Python Forum
How to filter data using a panda.DateFrame.loc - Printable Version

+- Python Forum (https://python-forum.io)
+-- Forum: Python Coding (https://python-forum.io/forum-7.html)
+--- Forum: Data Science (https://python-forum.io/forum-44.html)
+--- Thread: How to filter data using a panda.DateFrame.loc (/thread-18693.html)

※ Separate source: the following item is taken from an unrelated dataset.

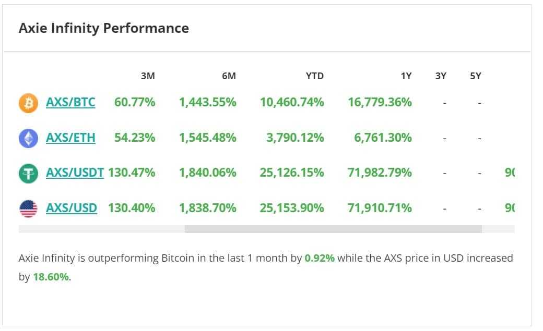Follow the AXS/USDT pair link

[x=75, y=173]
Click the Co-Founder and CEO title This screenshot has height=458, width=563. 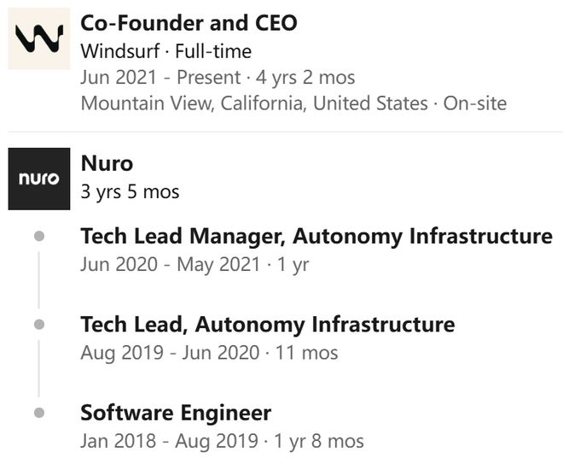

How to filter data using a panda.DateFrame.loc - pawlo392 - May-27-2019

I do not know why I am getting such a mistake.
Error:
File "C:\Anaconda3\lib\site-packages\pandas\core\frame.py", line 2726, in _getitem_array indexer = self.loc._convert_to_indexer(key, axis=1) File "C:\Anaconda3\lib\site-packages\pandas\core\indexing.py", line 1327, in _convert_to_indexer .format(mask=objarr[mask])) KeyError: "Index(['1950', '1960', '1970', '1980', '1990', '2000', '2010'], dtype='object') not in index"
My code:
import pandas as pd
import matplotlib.pyplot as plt
import numpy as np
import seaborn as sns
plt.rcParams["figure.figsize"] = (14,5)
df_k = pd.read_csv("smiertelnosc_polska_kobiety.csv", index_col="Wiek")
df_m = pd.read_csv("smiertelnosc_polska_mezczyzni.csv", index_col="Wiek")
years = df_k.columns.str.strip('Rok')
df_k.columns=years.astype(int)
plt.style.use('ggplot')
df_k.plot(kind='bar')
plt.ylabel('Probability death-women')
df_k = df_k.loc[df_k[years] == 2010]


years = df_m.columns.str.strip('Rok')
df_m.columns=years.astype(int)
plt.style.use('ggplot')
df_m.plot(kind='bar')
plt.ylabel('probability death -men')
df_m = df_m.loc[df_m[years] == 2010]
I want to create a graph for only 2010.


RE: How to filter data using a panda.DateFrame.loc - michalmonday - May-27-2019

Notice that 2010 is a name of the column. With pandas it is very easy to get all values from specific column:
df['column name']

So you can do something like:
import pandas as pd
import matplotlib.pyplot as plt

df_k = pd.read_csv("smiertelnosc_polska_kobiety.csv", index_col="Wiek")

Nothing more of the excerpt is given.